Rewrite the stretch of entries from the line containing "This screenshot has" through the end of the entries, including both ends, as a numbered list with blank lines omitted. Leave the pictures out of your answer.
[[ Recorded data, beginning ]]
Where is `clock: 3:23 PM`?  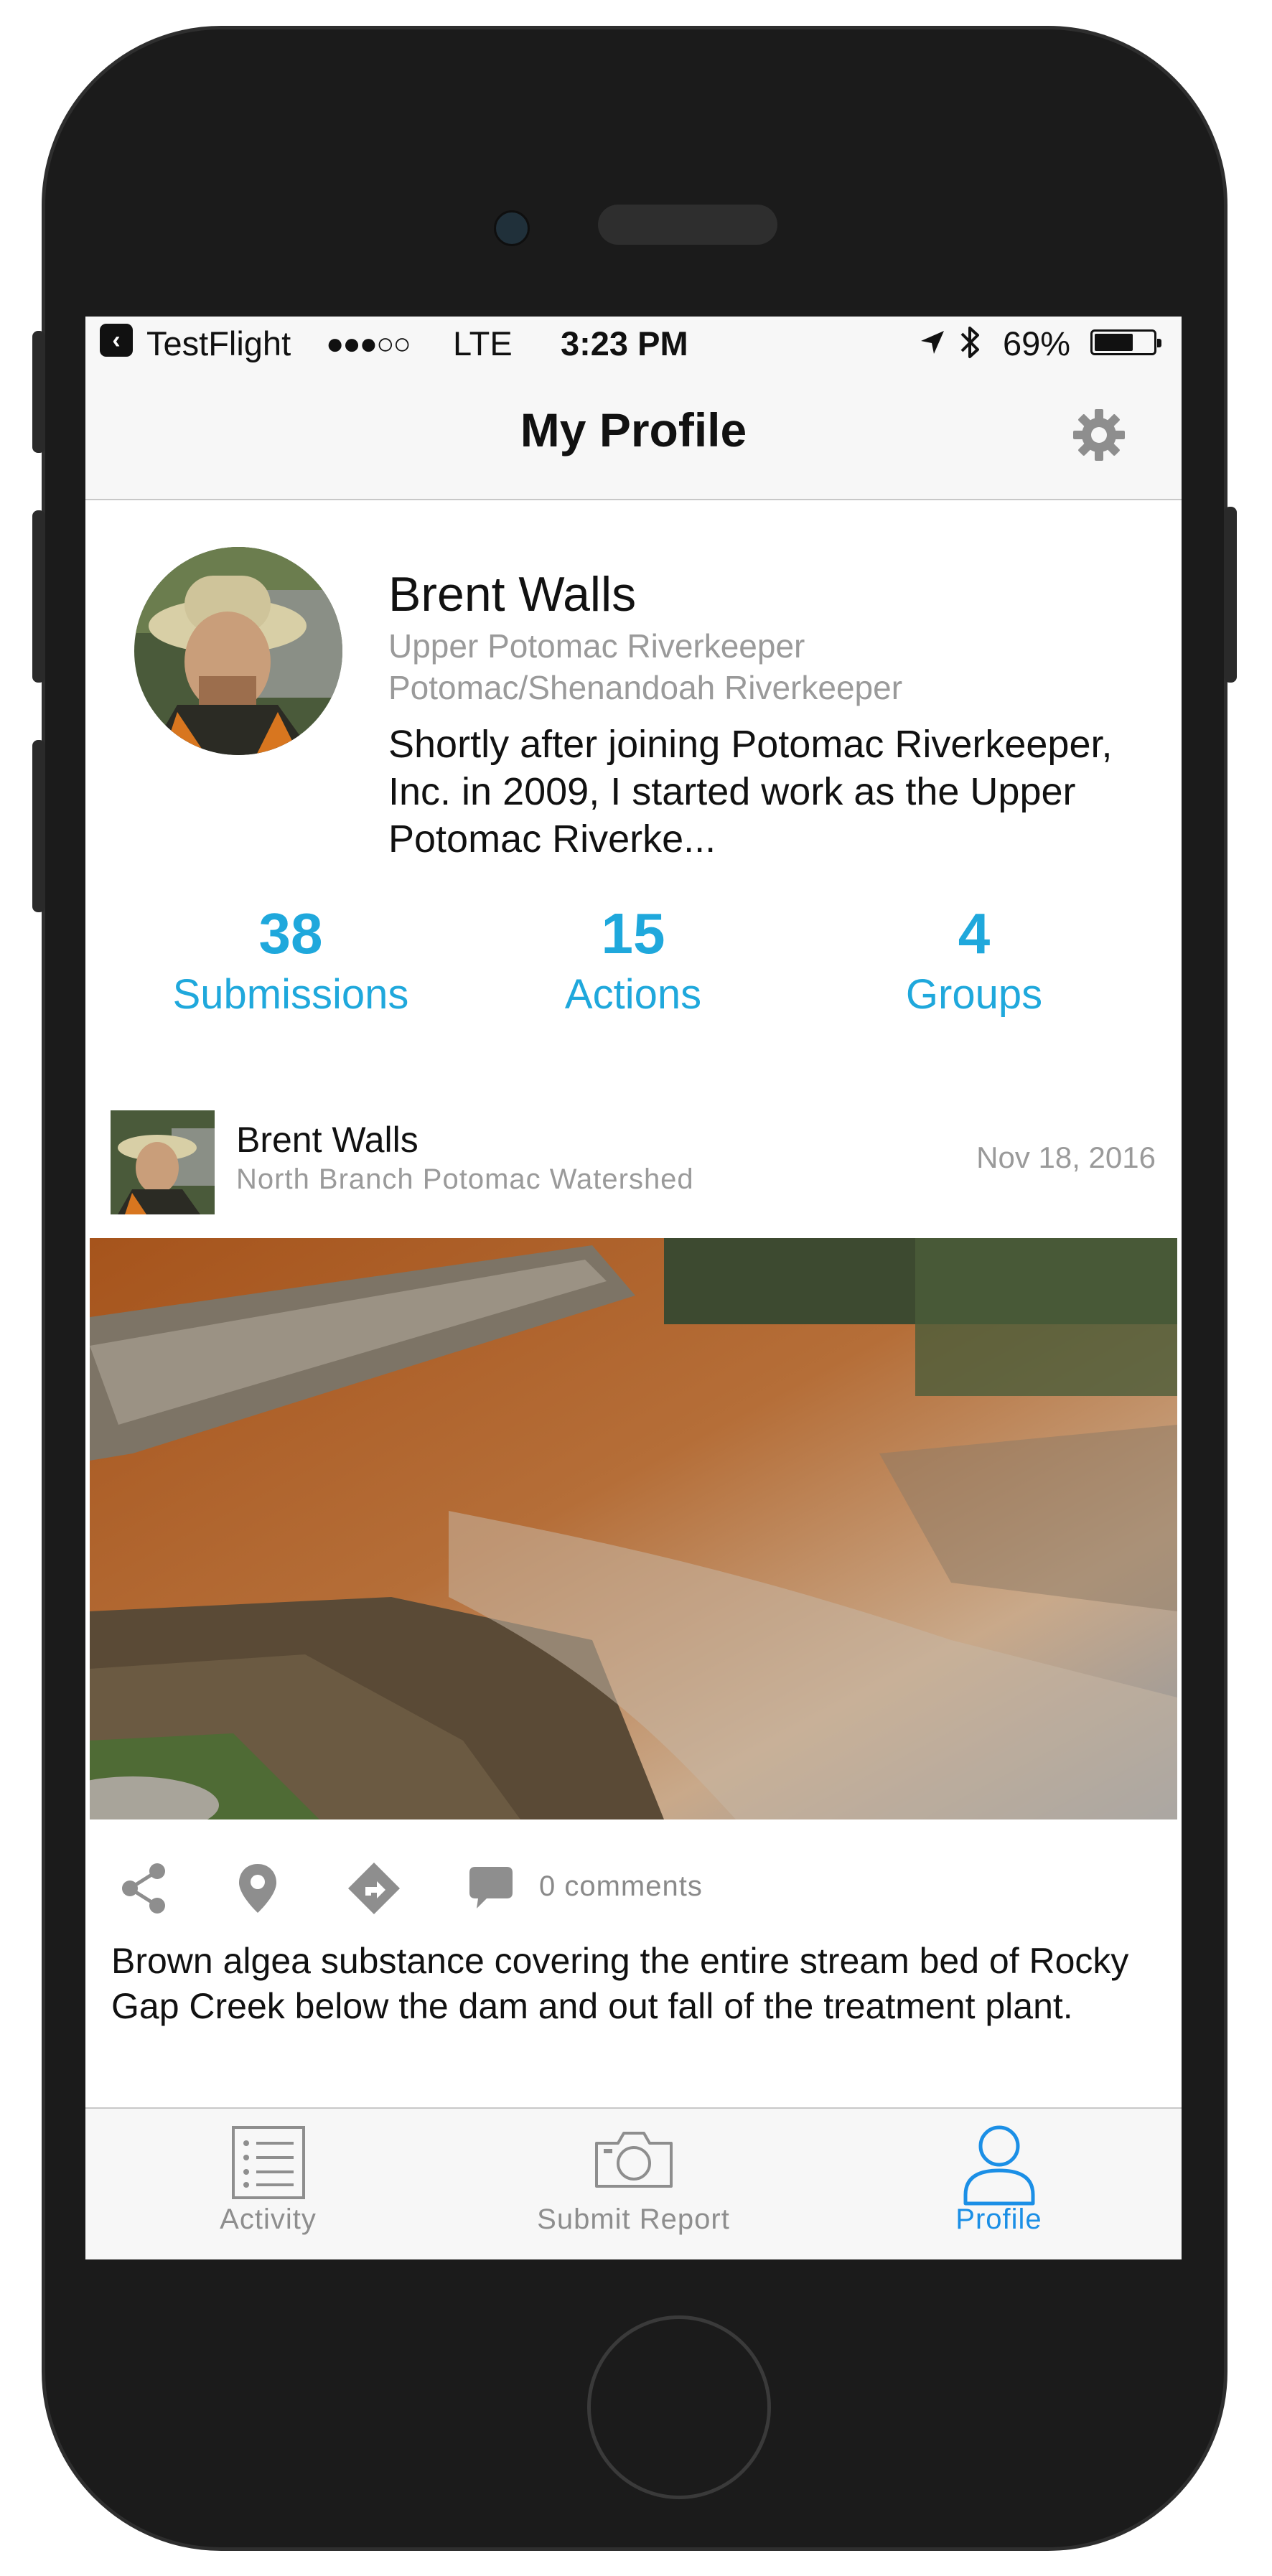
clock: 3:23 PM is located at coordinates (624, 343).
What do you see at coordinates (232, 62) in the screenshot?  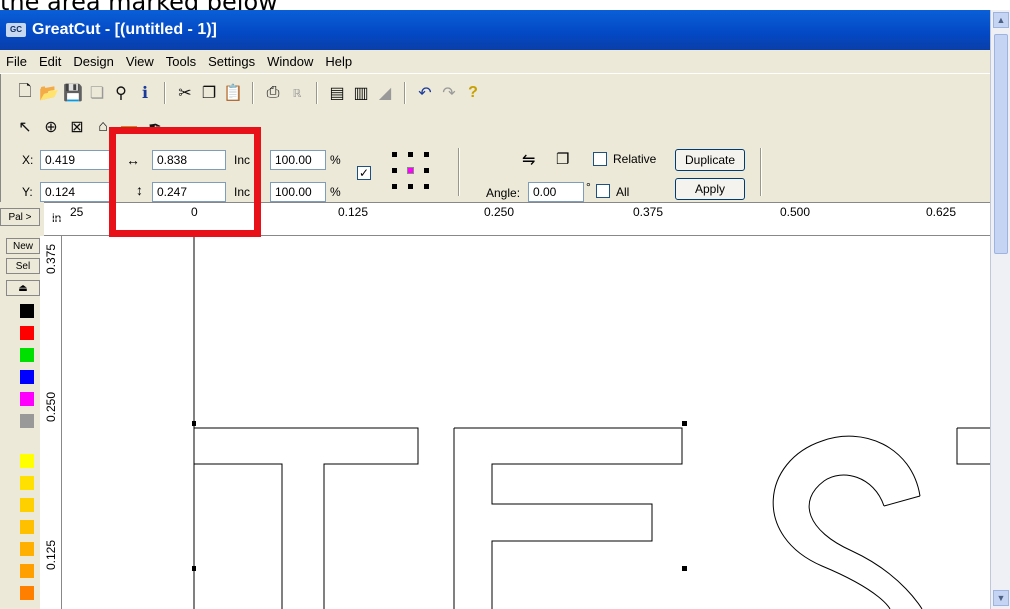 I see `menu-settings: Settings` at bounding box center [232, 62].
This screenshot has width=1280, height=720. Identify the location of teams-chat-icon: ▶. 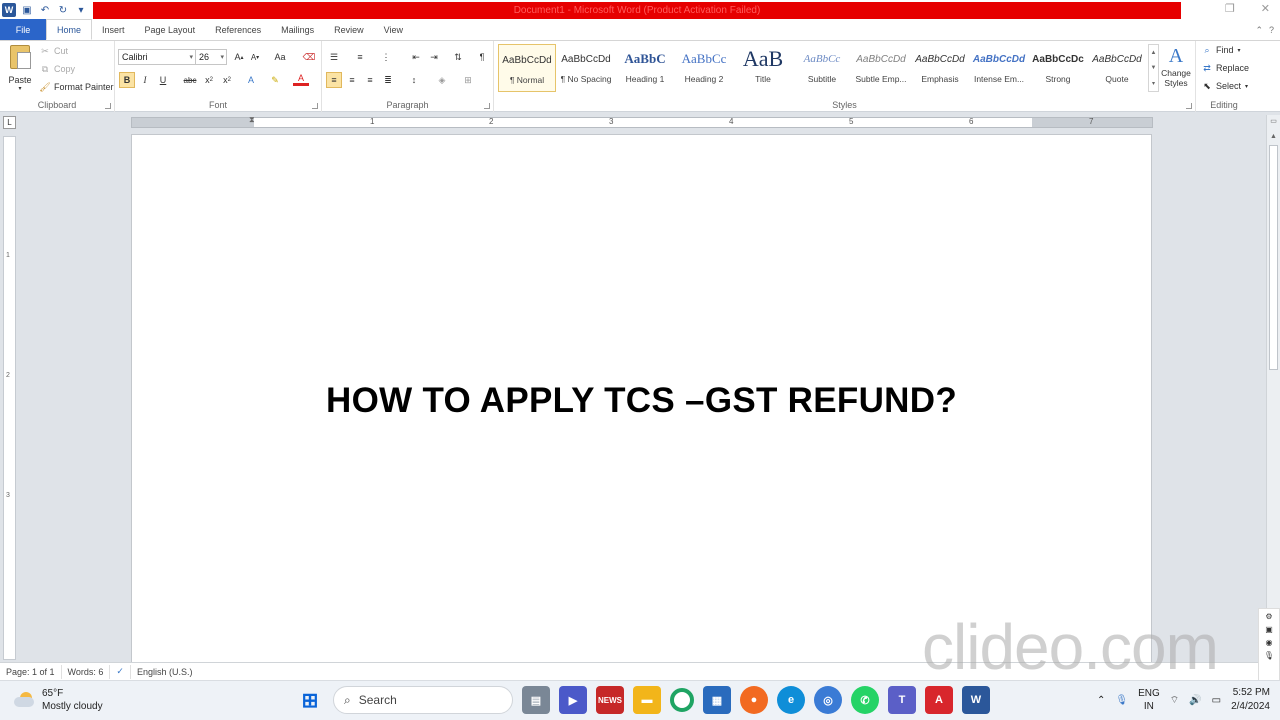
(573, 700).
[[ Recorded data, end ]]
◆ **Written response**
1. This screenshot has width=1280, height=720. Identify the location of teams-chat-icon: ▶. 
2. (573, 700).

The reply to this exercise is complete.